Sepeninggal Fred dan
Riri, jarak antara Nate dan Darrel semakin terhapus. Hingga kini kedua tubuh
itu benar-benar menempel tanpa menyisakan rongga sedikitpun. Dengan tangan
Darrel yang melingkar sempurna di pinggang serta membelit punggung Nate.
Telapak tangannya rebah di tengkuk Nate.
Darrel mendekatkan
wajahnya pada Nate. Semakin dekat. Hingga Nate bisa merasakan hangat napas
Darrel di wajahnya.
Lalu bibir mereka juga
mengikuti jejak tubuh mereka yang bersatu. Berpaut dengan kompaknya. Lembut.
Manis. Nate memejamkan matanya. Merasakan tiap hangat menjalari tubuhnya yang
diberikan oleh Darrel melalui mulutnya.
Lalu pagutan itu mengeras.
Seperti melepaskan semua gejolak yang ada dalam jiwa. Melumat bibir Nate
seluruhnya, seperti hendak melenyapkan gincu yang menempel di atas sana.

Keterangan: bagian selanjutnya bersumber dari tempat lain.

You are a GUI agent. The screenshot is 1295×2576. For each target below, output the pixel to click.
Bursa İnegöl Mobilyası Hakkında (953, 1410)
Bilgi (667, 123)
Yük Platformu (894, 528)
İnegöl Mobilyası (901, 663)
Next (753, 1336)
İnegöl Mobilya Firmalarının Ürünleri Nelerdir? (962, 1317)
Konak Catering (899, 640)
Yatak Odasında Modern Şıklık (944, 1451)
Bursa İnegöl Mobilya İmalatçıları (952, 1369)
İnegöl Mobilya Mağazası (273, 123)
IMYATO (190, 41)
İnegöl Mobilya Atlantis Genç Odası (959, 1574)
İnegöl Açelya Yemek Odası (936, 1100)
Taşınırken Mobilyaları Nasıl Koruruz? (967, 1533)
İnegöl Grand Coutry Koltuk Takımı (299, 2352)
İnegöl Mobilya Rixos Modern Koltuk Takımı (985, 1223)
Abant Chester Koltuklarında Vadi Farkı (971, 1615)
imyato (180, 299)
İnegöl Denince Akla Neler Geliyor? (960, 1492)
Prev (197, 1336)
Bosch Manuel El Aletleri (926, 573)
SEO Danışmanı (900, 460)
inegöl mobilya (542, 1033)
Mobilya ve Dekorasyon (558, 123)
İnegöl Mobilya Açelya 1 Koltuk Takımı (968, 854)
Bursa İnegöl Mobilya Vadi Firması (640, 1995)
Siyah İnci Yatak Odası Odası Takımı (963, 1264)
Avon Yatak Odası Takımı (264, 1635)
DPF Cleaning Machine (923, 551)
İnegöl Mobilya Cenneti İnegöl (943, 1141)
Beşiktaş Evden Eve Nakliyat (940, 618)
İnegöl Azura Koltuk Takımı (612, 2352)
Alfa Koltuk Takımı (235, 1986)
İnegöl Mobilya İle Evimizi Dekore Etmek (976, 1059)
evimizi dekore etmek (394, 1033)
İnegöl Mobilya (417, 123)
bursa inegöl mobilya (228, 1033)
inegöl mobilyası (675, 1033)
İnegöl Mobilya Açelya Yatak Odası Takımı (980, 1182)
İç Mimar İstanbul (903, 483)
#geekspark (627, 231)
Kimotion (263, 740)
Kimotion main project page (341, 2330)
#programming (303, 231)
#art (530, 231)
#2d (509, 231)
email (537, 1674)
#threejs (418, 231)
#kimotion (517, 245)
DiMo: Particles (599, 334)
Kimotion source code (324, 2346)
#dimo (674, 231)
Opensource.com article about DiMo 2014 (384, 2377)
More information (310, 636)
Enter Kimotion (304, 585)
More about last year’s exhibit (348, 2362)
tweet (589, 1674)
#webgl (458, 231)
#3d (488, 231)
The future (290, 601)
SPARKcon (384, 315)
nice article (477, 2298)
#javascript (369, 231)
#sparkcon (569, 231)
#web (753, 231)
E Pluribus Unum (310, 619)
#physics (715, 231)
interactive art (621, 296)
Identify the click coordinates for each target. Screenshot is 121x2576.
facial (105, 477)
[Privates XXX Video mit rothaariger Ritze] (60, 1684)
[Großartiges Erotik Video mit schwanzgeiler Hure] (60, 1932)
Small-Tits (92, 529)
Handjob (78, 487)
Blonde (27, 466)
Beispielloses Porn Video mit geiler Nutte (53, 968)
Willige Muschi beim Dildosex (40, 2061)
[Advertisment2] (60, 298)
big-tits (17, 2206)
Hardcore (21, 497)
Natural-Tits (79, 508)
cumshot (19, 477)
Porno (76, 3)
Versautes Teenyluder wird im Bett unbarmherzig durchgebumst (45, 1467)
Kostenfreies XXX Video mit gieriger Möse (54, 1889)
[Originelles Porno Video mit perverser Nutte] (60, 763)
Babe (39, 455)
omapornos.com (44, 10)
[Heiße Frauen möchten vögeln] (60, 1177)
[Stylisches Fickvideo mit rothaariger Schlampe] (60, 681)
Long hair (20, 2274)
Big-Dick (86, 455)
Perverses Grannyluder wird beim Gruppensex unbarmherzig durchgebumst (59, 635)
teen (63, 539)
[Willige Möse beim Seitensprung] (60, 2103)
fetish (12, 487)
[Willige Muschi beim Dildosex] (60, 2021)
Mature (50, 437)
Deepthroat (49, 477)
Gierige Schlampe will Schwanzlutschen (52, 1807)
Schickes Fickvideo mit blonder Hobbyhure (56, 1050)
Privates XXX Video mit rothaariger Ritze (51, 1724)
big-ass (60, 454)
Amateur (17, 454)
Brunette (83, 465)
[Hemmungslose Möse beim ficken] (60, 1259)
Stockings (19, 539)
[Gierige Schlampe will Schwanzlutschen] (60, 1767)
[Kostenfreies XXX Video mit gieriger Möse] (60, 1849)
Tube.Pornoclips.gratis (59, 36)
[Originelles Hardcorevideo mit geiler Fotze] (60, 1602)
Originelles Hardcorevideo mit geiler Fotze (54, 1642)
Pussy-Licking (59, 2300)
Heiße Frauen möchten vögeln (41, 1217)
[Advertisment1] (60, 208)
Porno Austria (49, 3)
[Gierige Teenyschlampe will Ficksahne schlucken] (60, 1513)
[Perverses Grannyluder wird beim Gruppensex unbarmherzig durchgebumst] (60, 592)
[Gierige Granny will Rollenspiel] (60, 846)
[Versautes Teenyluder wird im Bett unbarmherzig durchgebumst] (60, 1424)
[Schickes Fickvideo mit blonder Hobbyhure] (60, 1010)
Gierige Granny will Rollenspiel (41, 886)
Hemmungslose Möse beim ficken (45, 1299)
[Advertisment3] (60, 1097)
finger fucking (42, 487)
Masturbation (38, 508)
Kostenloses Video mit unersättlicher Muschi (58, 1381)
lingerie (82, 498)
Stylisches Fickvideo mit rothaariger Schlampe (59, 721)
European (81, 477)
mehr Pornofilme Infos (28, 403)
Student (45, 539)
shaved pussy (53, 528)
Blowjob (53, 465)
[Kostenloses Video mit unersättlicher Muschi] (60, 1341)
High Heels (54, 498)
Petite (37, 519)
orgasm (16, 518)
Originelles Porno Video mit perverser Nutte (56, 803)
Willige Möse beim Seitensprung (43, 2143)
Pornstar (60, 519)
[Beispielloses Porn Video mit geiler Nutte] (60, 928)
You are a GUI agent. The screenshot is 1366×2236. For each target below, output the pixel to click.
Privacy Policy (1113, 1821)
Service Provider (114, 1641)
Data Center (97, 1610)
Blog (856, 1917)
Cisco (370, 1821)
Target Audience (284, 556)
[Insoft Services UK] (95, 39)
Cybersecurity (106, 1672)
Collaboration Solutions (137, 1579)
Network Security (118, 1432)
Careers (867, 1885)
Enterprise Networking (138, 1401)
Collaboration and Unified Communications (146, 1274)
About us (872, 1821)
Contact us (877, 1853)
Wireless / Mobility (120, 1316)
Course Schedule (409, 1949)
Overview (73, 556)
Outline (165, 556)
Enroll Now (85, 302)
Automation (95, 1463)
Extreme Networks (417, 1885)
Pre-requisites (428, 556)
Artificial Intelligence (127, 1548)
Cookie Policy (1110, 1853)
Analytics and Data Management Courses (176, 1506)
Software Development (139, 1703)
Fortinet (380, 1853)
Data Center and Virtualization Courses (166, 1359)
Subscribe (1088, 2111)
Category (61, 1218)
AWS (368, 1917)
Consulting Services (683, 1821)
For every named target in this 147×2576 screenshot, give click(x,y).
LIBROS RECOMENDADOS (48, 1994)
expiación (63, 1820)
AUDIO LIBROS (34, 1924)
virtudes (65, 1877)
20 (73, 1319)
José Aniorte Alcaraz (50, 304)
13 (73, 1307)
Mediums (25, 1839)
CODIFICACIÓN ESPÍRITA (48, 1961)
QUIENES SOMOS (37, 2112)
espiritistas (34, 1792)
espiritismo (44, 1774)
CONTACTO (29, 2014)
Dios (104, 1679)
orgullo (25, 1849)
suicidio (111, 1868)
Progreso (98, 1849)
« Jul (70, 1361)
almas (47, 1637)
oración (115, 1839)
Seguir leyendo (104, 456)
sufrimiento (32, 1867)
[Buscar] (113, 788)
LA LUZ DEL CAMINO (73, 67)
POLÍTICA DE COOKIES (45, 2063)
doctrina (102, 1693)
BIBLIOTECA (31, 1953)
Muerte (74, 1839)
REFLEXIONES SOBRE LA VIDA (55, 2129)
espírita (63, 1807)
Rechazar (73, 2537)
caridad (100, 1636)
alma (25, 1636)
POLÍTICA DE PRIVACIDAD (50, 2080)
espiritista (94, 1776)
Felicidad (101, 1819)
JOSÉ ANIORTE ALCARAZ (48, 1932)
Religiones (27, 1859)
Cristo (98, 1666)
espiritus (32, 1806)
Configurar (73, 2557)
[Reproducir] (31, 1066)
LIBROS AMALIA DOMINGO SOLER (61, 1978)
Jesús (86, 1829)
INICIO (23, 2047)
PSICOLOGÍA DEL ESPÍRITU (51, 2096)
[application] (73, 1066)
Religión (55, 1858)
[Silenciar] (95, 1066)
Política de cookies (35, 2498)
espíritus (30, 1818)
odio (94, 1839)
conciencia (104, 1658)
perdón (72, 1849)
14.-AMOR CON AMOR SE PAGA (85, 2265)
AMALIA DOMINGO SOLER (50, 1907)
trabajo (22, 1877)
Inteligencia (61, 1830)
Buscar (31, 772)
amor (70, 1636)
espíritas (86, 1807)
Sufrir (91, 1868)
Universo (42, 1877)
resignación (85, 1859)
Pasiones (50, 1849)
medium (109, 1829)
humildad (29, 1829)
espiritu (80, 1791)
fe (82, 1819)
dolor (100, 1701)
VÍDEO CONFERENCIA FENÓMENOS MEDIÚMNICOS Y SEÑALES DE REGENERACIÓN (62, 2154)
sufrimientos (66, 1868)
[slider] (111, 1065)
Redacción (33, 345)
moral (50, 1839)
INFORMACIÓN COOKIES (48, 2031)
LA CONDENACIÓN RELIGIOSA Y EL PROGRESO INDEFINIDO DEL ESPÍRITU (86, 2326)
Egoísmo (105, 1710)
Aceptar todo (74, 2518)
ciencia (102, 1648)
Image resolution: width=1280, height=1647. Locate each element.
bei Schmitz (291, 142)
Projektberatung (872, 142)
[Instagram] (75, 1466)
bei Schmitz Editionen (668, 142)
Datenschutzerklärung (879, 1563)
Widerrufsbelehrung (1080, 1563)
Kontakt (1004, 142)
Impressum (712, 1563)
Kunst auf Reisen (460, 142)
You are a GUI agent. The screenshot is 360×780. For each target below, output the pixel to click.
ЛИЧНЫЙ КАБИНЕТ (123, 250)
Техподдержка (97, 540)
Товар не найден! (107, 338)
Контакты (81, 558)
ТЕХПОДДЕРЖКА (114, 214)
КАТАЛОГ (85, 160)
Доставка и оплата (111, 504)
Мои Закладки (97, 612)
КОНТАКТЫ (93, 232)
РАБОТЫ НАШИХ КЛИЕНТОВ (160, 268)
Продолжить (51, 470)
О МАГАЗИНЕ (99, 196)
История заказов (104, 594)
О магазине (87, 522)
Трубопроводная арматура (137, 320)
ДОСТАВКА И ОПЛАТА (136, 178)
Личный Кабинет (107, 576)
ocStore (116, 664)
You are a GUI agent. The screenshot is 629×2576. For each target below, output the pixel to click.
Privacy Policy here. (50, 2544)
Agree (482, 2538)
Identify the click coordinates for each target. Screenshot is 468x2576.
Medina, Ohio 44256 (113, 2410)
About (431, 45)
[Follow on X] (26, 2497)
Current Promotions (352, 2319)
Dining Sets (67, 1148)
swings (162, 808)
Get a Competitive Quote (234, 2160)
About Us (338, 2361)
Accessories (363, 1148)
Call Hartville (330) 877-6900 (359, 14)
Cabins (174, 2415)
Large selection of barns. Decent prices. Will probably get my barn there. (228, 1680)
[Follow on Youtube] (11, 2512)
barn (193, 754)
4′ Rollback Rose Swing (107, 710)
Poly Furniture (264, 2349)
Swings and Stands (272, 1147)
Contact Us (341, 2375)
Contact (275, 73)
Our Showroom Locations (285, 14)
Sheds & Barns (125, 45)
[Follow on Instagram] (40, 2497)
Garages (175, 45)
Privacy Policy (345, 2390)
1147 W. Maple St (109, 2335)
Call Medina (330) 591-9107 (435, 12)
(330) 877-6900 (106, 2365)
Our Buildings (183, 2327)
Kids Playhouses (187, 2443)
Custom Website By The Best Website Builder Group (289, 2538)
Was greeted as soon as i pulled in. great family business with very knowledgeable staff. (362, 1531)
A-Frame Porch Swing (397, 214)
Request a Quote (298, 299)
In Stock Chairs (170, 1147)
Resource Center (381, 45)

Untuk
memberitahukan betapa dia amat merindukan dan mencintai sosok yang ada dalam
dekapannya.
Napas Nate mulai
terengah. Pandangannya mulai berputar. Bukan berputar karena hal yang
menakutkan. Melainkan kebalikannya.
Darrel merasakan
napasnya yang juga menderu.
Lalu pagutan itu kembali
melembut. Menyisakan kecupan-kecupan kecil untuk bibir Nate yang tipis.
Darrel menarik tubuhnya
dan membuka matanya. Menikmati wajah Nate yang kini berbinar lebih bahagia
daripada yang sebelumnya. Dan ketika Nate membuka matanya, Darrel menyadari
sesuatu.
Dia semakin
tergila-gila dengan Nate.
Dia menemukan bahwa
kini Nate adalah dunia kecilnya yang sempurna.
Dan saat itu pula dia
mendengar sebuah suara yang tegas dalam kepalanya.
‘Aku takkan
melepaskannya.. Karena dia hidupku.. Karena dia hanya milikku.. Dan aku hanya
akan dimiliki olehnya.. Bukan oleh yang lain. Bahkan oleh diriku sendiri.’
**********
Dalam diam mereka
berkendara. Ke tempat yang telah diketahui pasti arah tujuannya. Melawan kantuk
yang datang sebentar-sebentar.
Dia menolak untuk memacu
tunggangannya secepat yang dia mampu. Meski saat itu jalanan lengan, amat
teramat sangat lengang. Berharap agar dia dan juga orang yang kini duduk di
sebelahnya tak terlalu lama menunggu fajar menyingsing.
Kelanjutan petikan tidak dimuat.